DATA Block Start
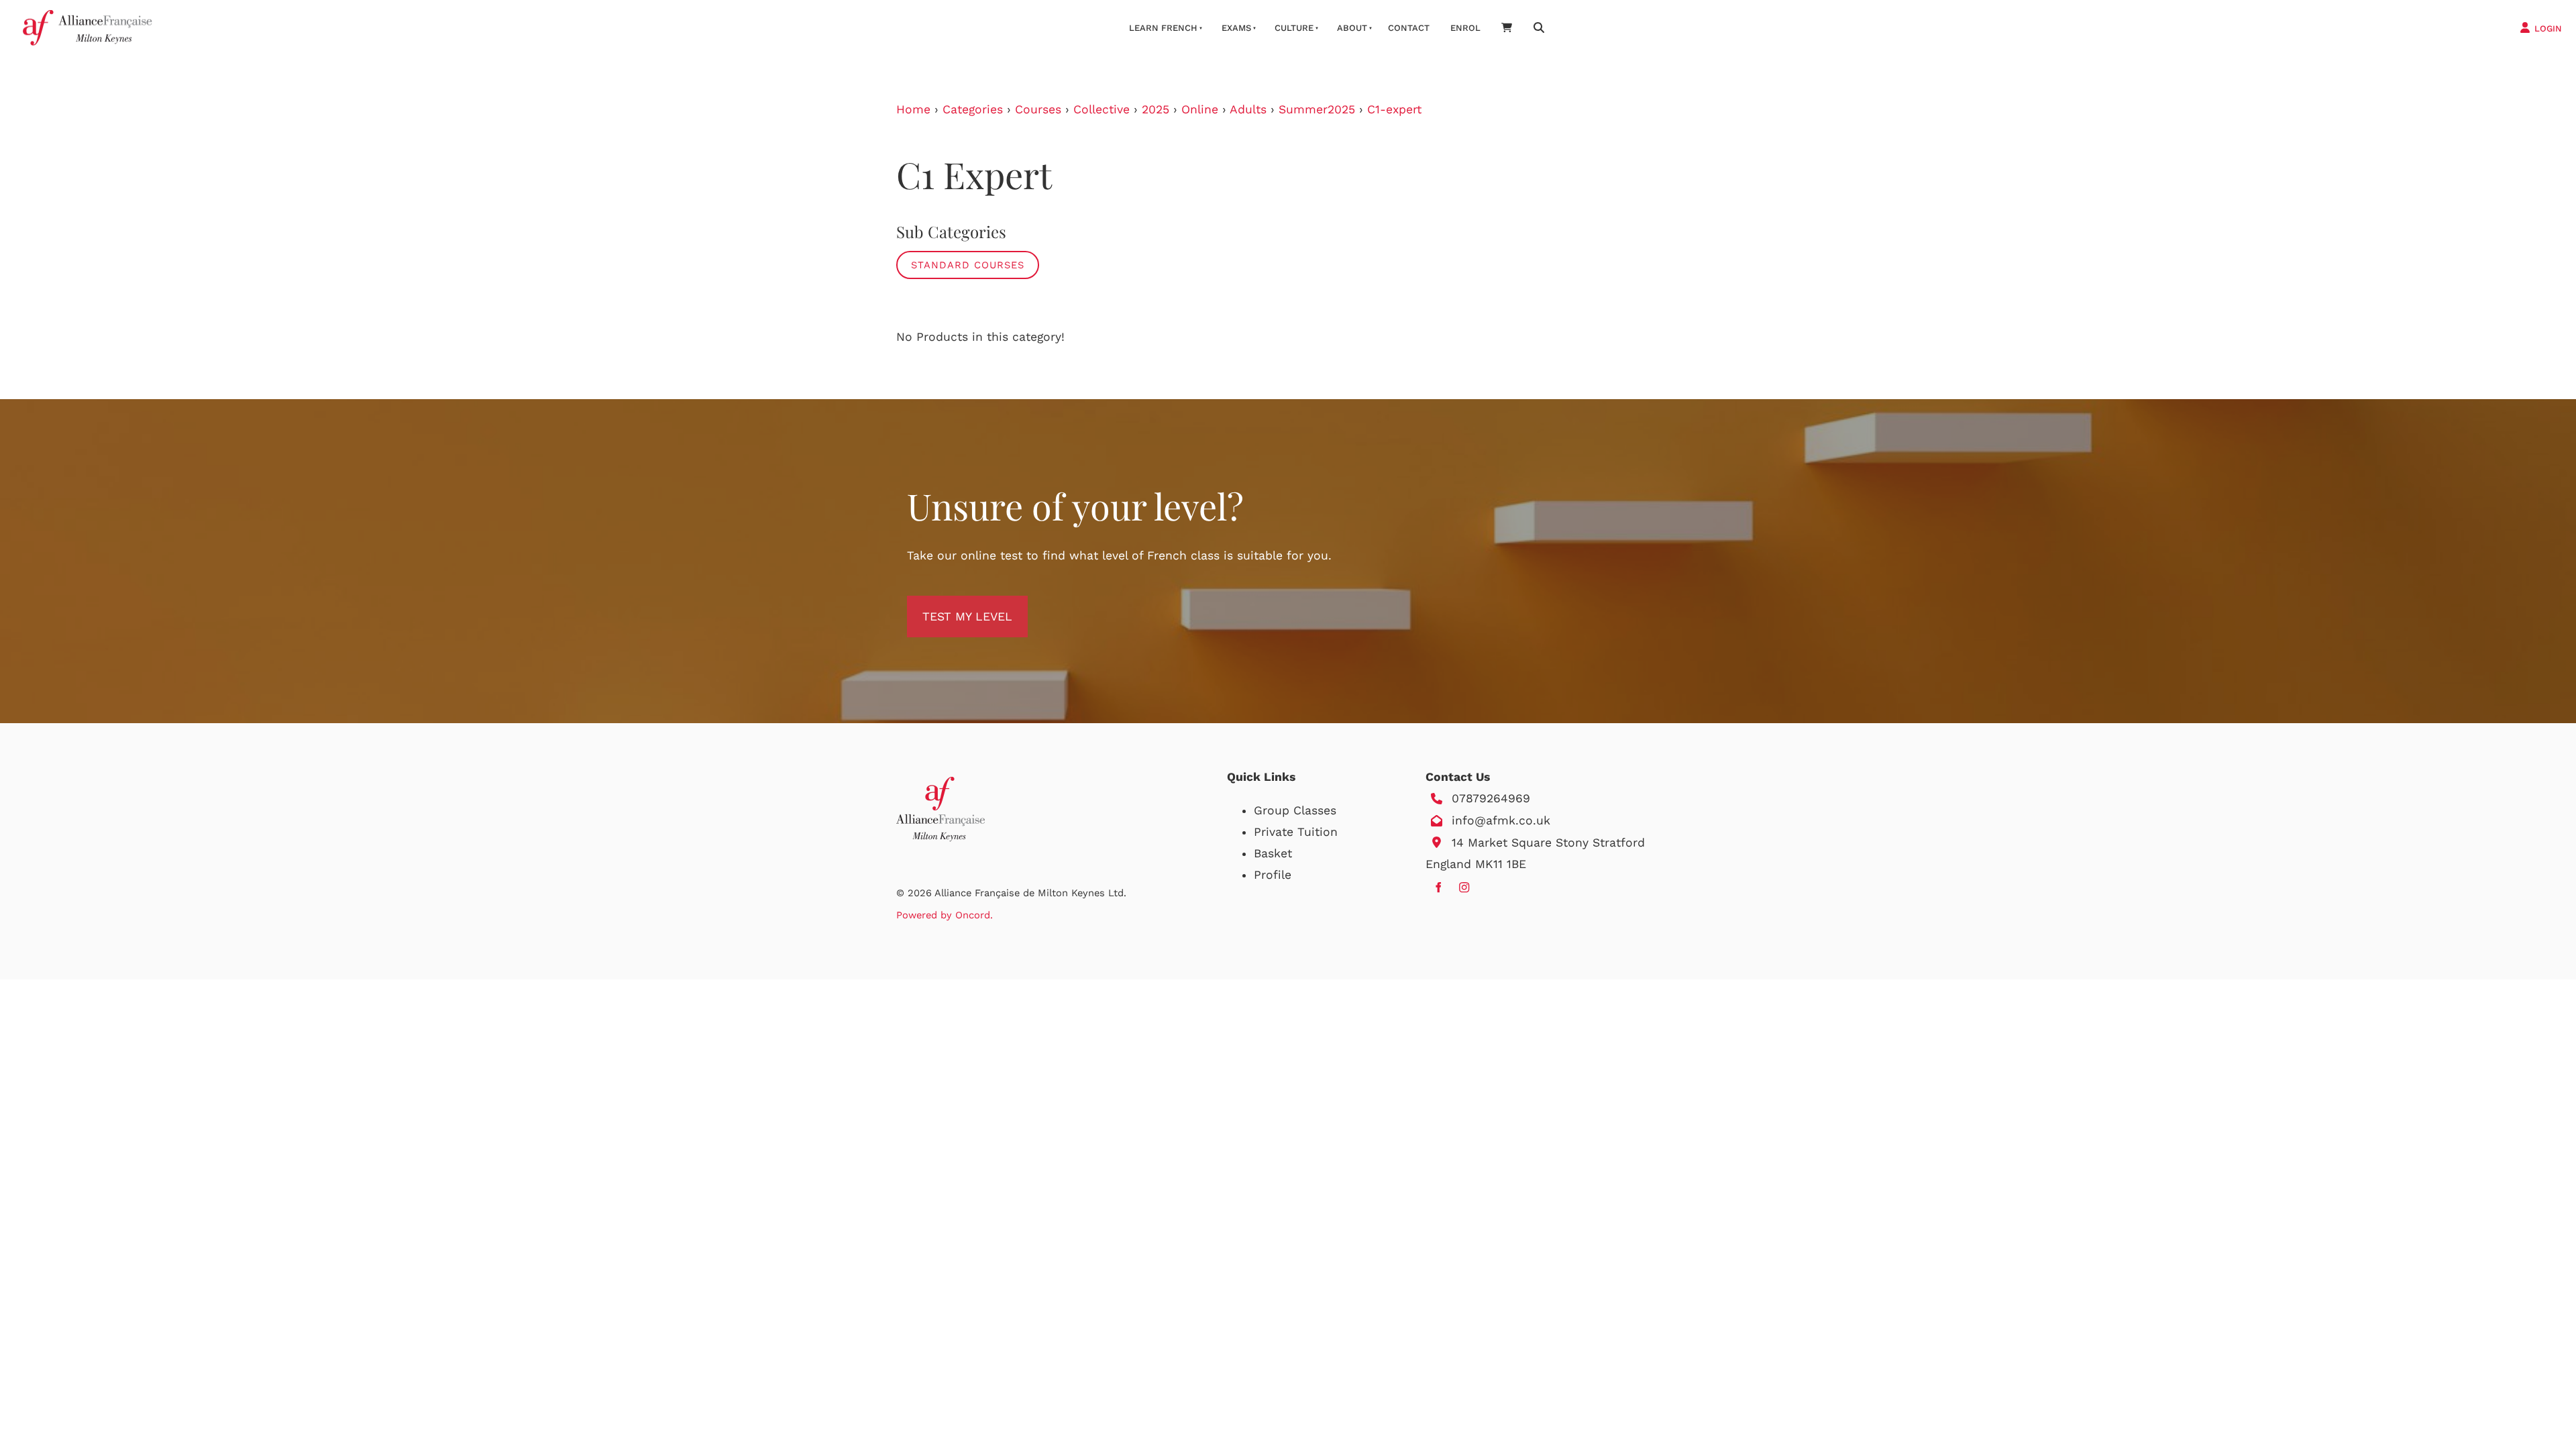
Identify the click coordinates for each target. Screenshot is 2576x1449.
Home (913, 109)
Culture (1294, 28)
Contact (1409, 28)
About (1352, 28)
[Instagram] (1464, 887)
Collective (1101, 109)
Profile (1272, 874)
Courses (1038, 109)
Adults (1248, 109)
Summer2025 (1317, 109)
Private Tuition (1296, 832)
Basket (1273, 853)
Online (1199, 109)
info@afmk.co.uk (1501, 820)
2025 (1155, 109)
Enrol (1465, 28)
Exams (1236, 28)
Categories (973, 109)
DATA Block End
**WHAT YOU HAVE TO DO**. What you return must match the records above exactly, minus any images.

**WRITTEN SOLUTION**.
Identify the click coordinates for each target. Screenshot is 2576x1449.
Home (913, 109)
Culture (1294, 28)
Contact (1409, 28)
About (1352, 28)
[Instagram] (1464, 887)
Collective (1101, 109)
Profile (1272, 874)
Courses (1038, 109)
Adults (1248, 109)
Summer2025 (1317, 109)
Private Tuition (1296, 832)
Basket (1273, 853)
Online (1199, 109)
info@afmk.co.uk (1501, 820)
2025 (1155, 109)
Enrol (1465, 28)
Exams (1236, 28)
Categories (973, 109)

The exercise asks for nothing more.